Le niveau d’information optimal d’une attestation d’équité et la structure de rémunération appropriée continuent de dépendre des circonstances particulières de l’opération, dont l’existence perçue d’un conflit, la solidité du processus d’approbation du conseil d’administration, le territoire de compétence de l’émetteur et la probabilité d’une contestation de la part d’un actionnaire ou d’une offre de la part d’un « intrus ».

Dans le cas d’opérations non contestées, il n’est peut-être pas nécessaire de se procurer une attestation d’équité détaillée par un conseiller financier indépendant en contrepartie d’honoraires fixes. Il est généralement recommandé de veiller à la transparence de la structure de rémunération du conseiller financier (sans nécessairement préciser le montant de la rémunération). Dans chaque cas, la question pertinente est de savoir si l’information présentée aux actionnaires est juste et appropriée afin de leur permettre de prendre une décision de vote éclairée.

1 Re Hudbay Minerals Inc., 32 O.S.C.B. 1082, para 264.

2 Re Magna International Inc. (motifs de la CVMO); Re Magna International Inc., 2010 ONSC 4123.

3 Re Champion Iron Mines Limited, 2014 ONSC 1988, para 17.

4 Re Bear Lake Gold Ltd., 2014 ONSC 3428, para 16; Re Patents Royal Host Inc., 2014 ONSC 3323.

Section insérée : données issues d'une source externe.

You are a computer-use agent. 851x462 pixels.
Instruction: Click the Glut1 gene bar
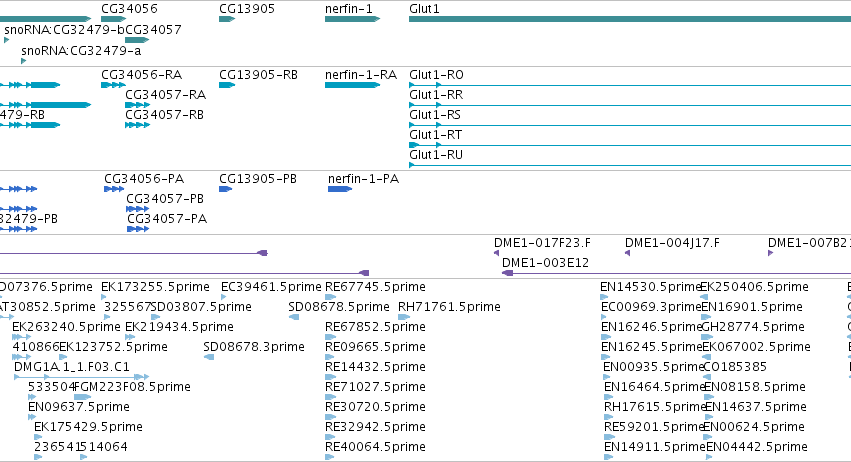click(630, 20)
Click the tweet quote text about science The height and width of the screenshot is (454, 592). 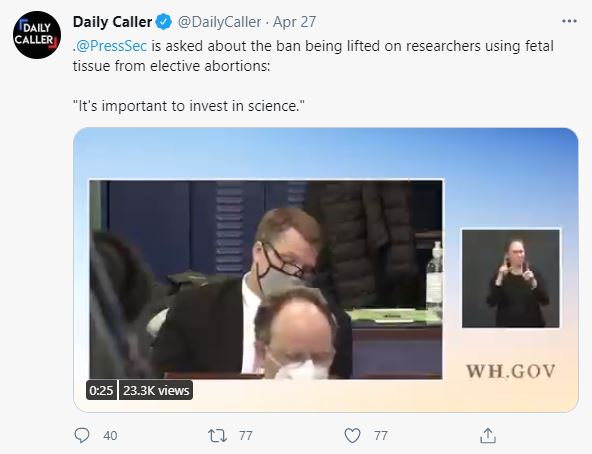click(x=188, y=106)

5 Voir l’Avis multilatéral 61-302 du personnel des ACVM, Examen du personnel et commentaires sur le Règlement 61-101 sur les mesures de protection des porteurs minoritaires lors d’opérations particulières. Voir les sous-titres « Conseillers financiers et attestations d’équité » et « Attestations d’équité ». Cet Avis a été publié par le personnel des organismes de réglementation des valeurs mobilières de l’Ontario, du Québec, de l’Alberta, du Manitoba et du Nouveau-Brunswick.